▶ _TEXT EXCERPT_:
# # # # #
Interleukin-12 and Th1 immune response in Crohn's disease: pathogenetic relevance and therapeutic implication

Abstract

Crohn's disease (CD) and ulcerative colitis (UC) are chronic inflammatory disorders of the gastrointestinal tract that share clinical and pathological characteristics. The most accredited hypothesis is that both CD and UC result from a deregulated mucosal immune response to normal constituents of the gut microflora. Evidence, however, indicates that the main pathological processes in these two diseases are distinct. In CD, the tissue-damaging inflammatory reaction is driven by activated type 1 helper T-cell (Th1), whereas a humoral response predominates in UC. Consistently, a marked accumulation of macrophages making interleukin (IL)-12, the major Th1-inducing factor, is seen in CD but not in UC mucosa. Preliminary studies also indicate that administration of a monoclonal antibody blocking the IL-12/p40 subunit can be useful to induce and maintain clinical remission in CD patients. Notably, the recently described IL-23 shares the p40 subunit with IL-12, raising the possibility that the clinical benefit of the anti-IL-12/p40 antibody in CD may also be due to the neutralization of IL-23 activity. This review summarizes the current information on the expression and functional role of IL-12 and IL-12-associated signaling pathways both in patients with CD and experimental models of colitis, thus emphasizing major differences between IL-12 and IL-23 activity on the development of intestinal inflammation.
# # # # #
▶ _PARTS OF THE EXERCISE_:
1 - Can you condense the paragraph beginning "Crohn's disease (CD) and ulcerative colitis (UC)" in the abstract on IL-12 and Crohn's disease into a bulleted list that keeps its main facts?
2 - How would you carry on the abstract about IL-12 and the Th1 response in Crohn's disease, picking up after its final sentence?

[Data entries]
# # # # #
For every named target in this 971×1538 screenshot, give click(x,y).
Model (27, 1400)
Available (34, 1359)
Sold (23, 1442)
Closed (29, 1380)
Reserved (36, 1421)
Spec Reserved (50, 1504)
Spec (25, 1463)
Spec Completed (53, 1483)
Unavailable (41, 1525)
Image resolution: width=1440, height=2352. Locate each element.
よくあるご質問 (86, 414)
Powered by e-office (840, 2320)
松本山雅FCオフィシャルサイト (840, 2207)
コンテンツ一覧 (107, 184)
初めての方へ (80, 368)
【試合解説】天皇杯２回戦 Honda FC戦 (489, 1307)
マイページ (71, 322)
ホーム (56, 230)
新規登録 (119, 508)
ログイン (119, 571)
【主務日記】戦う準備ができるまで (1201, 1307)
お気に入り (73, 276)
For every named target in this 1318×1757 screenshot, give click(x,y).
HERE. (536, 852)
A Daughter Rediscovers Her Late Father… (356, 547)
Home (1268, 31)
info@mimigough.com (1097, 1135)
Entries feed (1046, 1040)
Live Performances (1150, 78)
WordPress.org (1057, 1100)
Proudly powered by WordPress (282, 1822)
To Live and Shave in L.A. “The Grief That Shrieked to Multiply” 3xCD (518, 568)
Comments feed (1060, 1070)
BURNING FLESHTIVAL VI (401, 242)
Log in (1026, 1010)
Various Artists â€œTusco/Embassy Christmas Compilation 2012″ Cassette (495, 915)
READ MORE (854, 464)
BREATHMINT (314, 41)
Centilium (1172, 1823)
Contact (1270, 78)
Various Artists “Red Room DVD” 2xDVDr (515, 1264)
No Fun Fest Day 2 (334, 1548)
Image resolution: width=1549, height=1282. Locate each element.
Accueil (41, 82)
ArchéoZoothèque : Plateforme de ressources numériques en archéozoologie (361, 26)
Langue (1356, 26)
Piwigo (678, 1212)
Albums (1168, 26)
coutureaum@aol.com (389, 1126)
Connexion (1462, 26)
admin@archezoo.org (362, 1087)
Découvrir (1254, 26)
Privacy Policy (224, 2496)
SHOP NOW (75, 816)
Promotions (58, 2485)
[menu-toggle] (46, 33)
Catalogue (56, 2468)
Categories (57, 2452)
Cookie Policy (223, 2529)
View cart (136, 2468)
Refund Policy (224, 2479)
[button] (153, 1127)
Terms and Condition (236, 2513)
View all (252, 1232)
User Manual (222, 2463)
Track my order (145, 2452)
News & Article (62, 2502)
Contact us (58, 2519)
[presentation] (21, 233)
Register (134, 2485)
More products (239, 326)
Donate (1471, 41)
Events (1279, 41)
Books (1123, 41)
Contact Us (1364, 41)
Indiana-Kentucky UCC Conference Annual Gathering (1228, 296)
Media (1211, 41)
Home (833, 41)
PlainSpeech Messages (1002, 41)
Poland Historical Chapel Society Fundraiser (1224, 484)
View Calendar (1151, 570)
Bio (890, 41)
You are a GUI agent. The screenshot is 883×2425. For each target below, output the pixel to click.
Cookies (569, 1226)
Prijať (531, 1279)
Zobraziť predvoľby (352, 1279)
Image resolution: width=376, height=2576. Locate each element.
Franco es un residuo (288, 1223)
# # # # #
▶ _TASK RESPONSES_:
1 -
- Crohn's disease (CD) and ulcerative colitis (UC) are chronic inflammatory disorders of the gastrointestinal tract with shared clinical and pathological features.
- The leading hypothesis is that both arise from a deregulated mucosal immune response to normal gut microflora, but their main pathological processes differ.
- In CD, inflammation is driven by activated Th1 cells; in UC, a humoral response predominates.
- CD mucosa, unlike UC mucosa, shows marked accumulation of macrophages producing IL-12, the major Th1-inducing factor.
- Preliminary studies suggest a monoclonal antibody blocking the IL-12/p40 subunit may help induce and maintain remission in CD.
- IL-23 shares the p40 subunit, so the antibody's benefit may also come from neutralizing IL-23.
- The review covers IL-12 expression, function and signaling in CD patients and experimental colitis, stressing differences between IL-12 and IL-23 activity.

2 -
Figure 1

Some putative mechanisms implicated in the induction and expansion of Th1 cells in the gut of patients with Crohn’s disease. Cytokines produced by antigen presenting cells, such as IL-23 and IL-12, promote the differentiation of Th1 cells. The expansion and mucosal accumulation of this cell subtype are then sustained by additional molecules, such as IL-18, IL-7, IL-15, IL-21 and TL1A.